Editor’s note: Lovefraud received the following story from a reader whom we’ll call “Bernice.”
I had been out of an 18-year marriage for a year when I met my lovefraud.
My husband was a selfish man who enjoyed his pornography. At the beginning I tried to be the good wife, experience things with him. The pornography I just couldn’t bring myself to enjoy. I explained to him that for me it was a major turn off, almost sickening some of it. All that accomplished was him watching alone. When the children came along we only grew further apart. Over the rest of the marriage he became more and more independent from the children and I, often treating us like we were an inconvenience. He would get up early and stay up late to indulge in his addiction. The computer, the TV, 1 900 calls and eventually other women. I put my life into my children. I often found myself covering for a father that had no time for the children who yearned to be with him. By the time that they were old enough to see through my excuses for why he wasn’t interested I finally realized that living like that was no good for any of us. So for the next year it was just the three of us.

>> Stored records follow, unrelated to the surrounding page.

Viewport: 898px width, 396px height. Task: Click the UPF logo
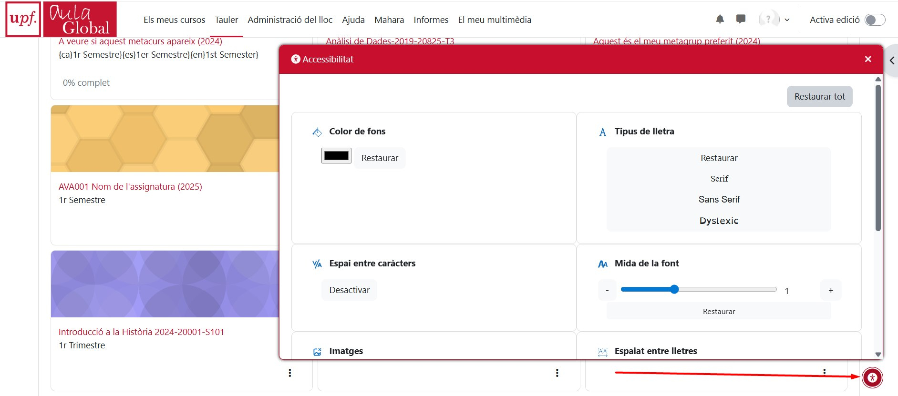(22, 19)
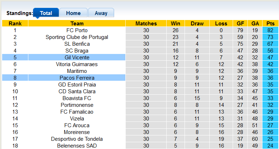
Task: Select the SL Benfica team link
Action: click(77, 44)
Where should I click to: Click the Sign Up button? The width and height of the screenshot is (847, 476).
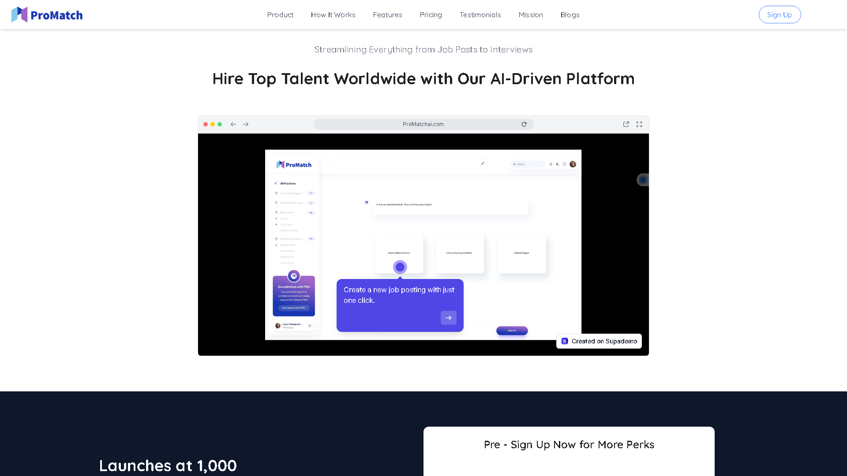click(x=780, y=15)
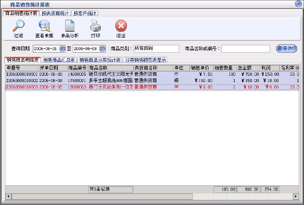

I was so lonesome and desperately felt the need for someone to love me. With my children’s approval I put a profile on a dating site. It wasn’t long before I was chatting with a wonderful man who said all the right things, that was until he ask for money. I was devastated. I managed to pull myself together and try again, thinking I now had that out of my system and would be much more aware from now on. I had my doubts of finding anyone. I had no intention of picking up and moving, he would have to come to me and at forty I didn’t think that was a very good possibility. Any man in my age range would be too young to retire but old enough to be settled into a job and a home that he wouldn’t want to pick up and move.
A perfect match
That was when I met him. I scanned every word, studied every picture. He seemed to fit in perfectly. He was so open with me about everything. We liked all the same things, wanted the same things and he was willing and able to come to me. He had worked for the same company since the day after his high school graduation. At that job he had been exposed to some chemicals which made him and some others sick, leaving permanent damage. He explained that he was now receiving a permanent disability pension. He even sent me copies of medical reports. I couldn’t believe how lucky I had been to find such a perfect match. The time came when he was coming to meet us. He told me how he was packing all of his things and getting ready. That surprised me a little, I ask if he couldn’t just come for a visit to start with. He explained that he had no where to go back to. My loneliness and desire to have someone to love me along with the foolish idea that I wouldn’t find another chance overruled the flashing warning sign in the back of my mind.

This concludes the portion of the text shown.